Here is the conclusion (again, just based on these test cases, it could be pointless in some real production case):
C++ is the overall winner, Java has good performance in recursive function, Go is 20-50% slower than C++
see details below:
Go
// For FIBONACCI_RECUR, RECUR_N=40 and NUM_TASKS=9
// RUN_IN_PARALLEL=false, total in ms: 24319
//
// For FIBONACCI_RECUR, RECUR_N=40 and NUM_TASKS=9
// RUN_IN_PARALLEL=true, total in ms: 8068
// 3.0143 x
//
// For FIBONACCI_FAST, RECUR_N=90 and NUM_TASKS=9
// RUN_IN_PARALLEL=false, total in ms: 106144
//
// For FIBONACCI_FAST, RECUR_N=90 and NUM_TASKS=9
// RUN_IN_PARALLEL=true, total in ms: 52843
// 2.0087 x
//
// For PRIME_NUM, RECUR_N=90 and NUM_TASKS=9
// RUN_IN_PARALLEL=false, total in ms: 482560 <--- winner (but almost the same among three)
//
// For PRIME_NUM, RECUR_N=90 and NUM_TASKS=9
// RUN_IN_PARALLEL=true, total in ms: 177735
// 2.7151 x
C++ (winner)
// For FIBONACCI_RECUR, RECUR_N=40 and NUM_TASKS=9
// RUN_IN_PARALLEL=0, total in ms: 13317
//
// For FIBONACCI_RECUR, RECUR_N=40 and NUM_TASKS=9
// RUN_IN_PARALLEL=1, total in ms: 6394
// 2.0827 x
//
// For FIBONACCI_FAST, RECUR_N=90 and NUM_TASKS=9
// RUN_IN_PARALLEL=0, total in ms: 75175 <--- winner
//
// For FIBONACCI_FAST, RECUR_N=90 and NUM_TASKS=9
// RUN_IN_PARALLEL=1, total in ms: 33619 <--- winner
// 2.2361 x
//
// For PRIME_NUM, RECUR_N=90 and NUM_TASKS=9
// RUN_IN_PARALLEL=0, total in ms: 503682
//
// For PRIME_NUM, RECUR_N=90 and NUM_TASKS=9
// RUN_IN_PARALLEL=1, total in ms: 175475 <--- winner (but almost the same among three)
// 2.8704 x
Java (good performance in recursive function)
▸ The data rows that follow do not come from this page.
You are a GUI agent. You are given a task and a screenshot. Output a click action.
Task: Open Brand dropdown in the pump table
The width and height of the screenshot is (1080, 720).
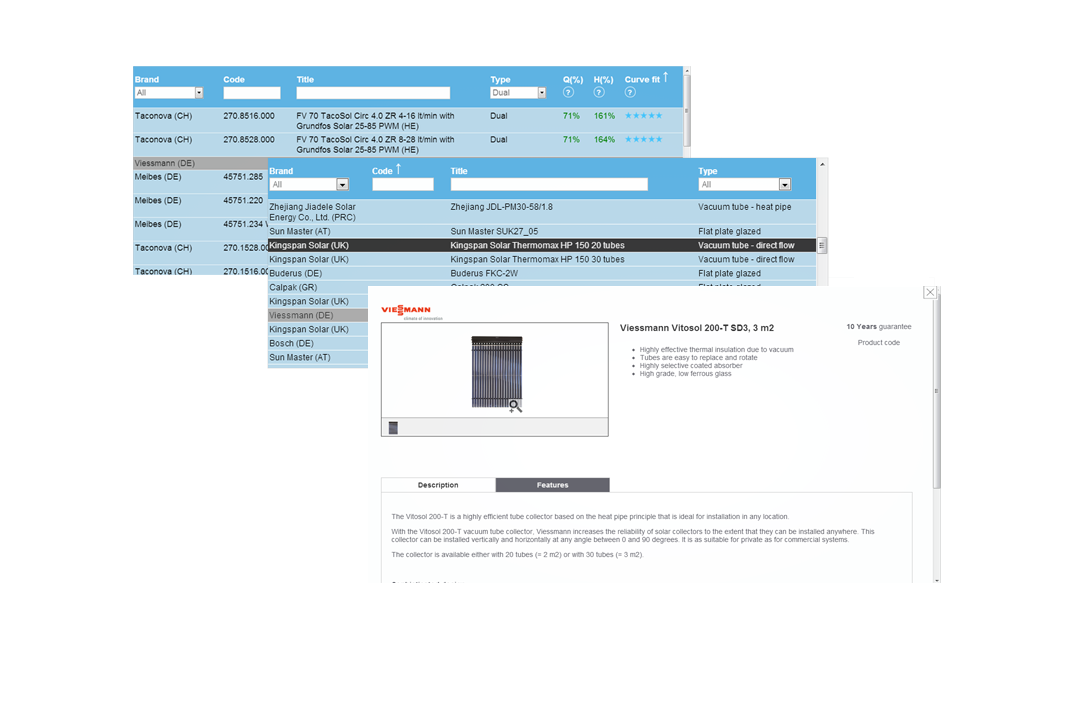click(198, 93)

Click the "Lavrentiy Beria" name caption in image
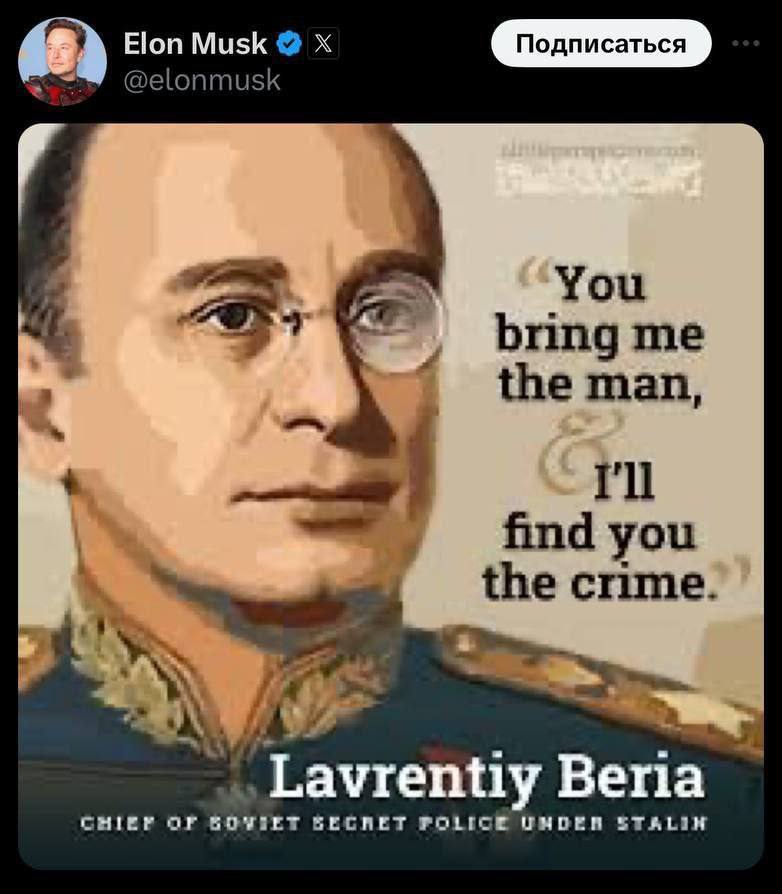pos(486,777)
// For FIBONACCI_RECUR, RECUR_N=40 and NUM_TASKS=9
// RUN_IN_PARALLEL=false, total in ms: 12552 <--- winner
//
// For FIBONACCI_RECUR, RECUR_N=40 and NUM_TASKS=9
// RUN_IN_PARALLEL=true, total in ms: 5583 <--- winner
// 2.2483 x
//
// For FIBONACCI_FAST, RECUR_N=90 and NUM_TASKS=9
// RUN_IN_PARALLEL=false, total in ms: 212962
<--- terrible...//
// For FIBONACCI_FAST, RECUR_N=90 and NUM_TASKS=9
// RUN_IN_PARALLEL=true, total in ms: 103223
<--- terrible...// 2.0631 x
//
// For PRIME_NUM, RECUR_N=90 and NUM_TASKS=9
// RUN_IN_PARALLEL=false, total in ms: 520514
//
// For PRIME_NUM, RECUR_N=90 and NUM_TASKS=9
// RUN_IN_PARALLEL=true, total in ms: 185111
// 2.8119 x
BTW, I didn't put the code to Gists because it's just duplicated all the files from
https://github.com/movelikeriver/random/tree/master/vector_reallocation , it's easier to just leave a comment there directly.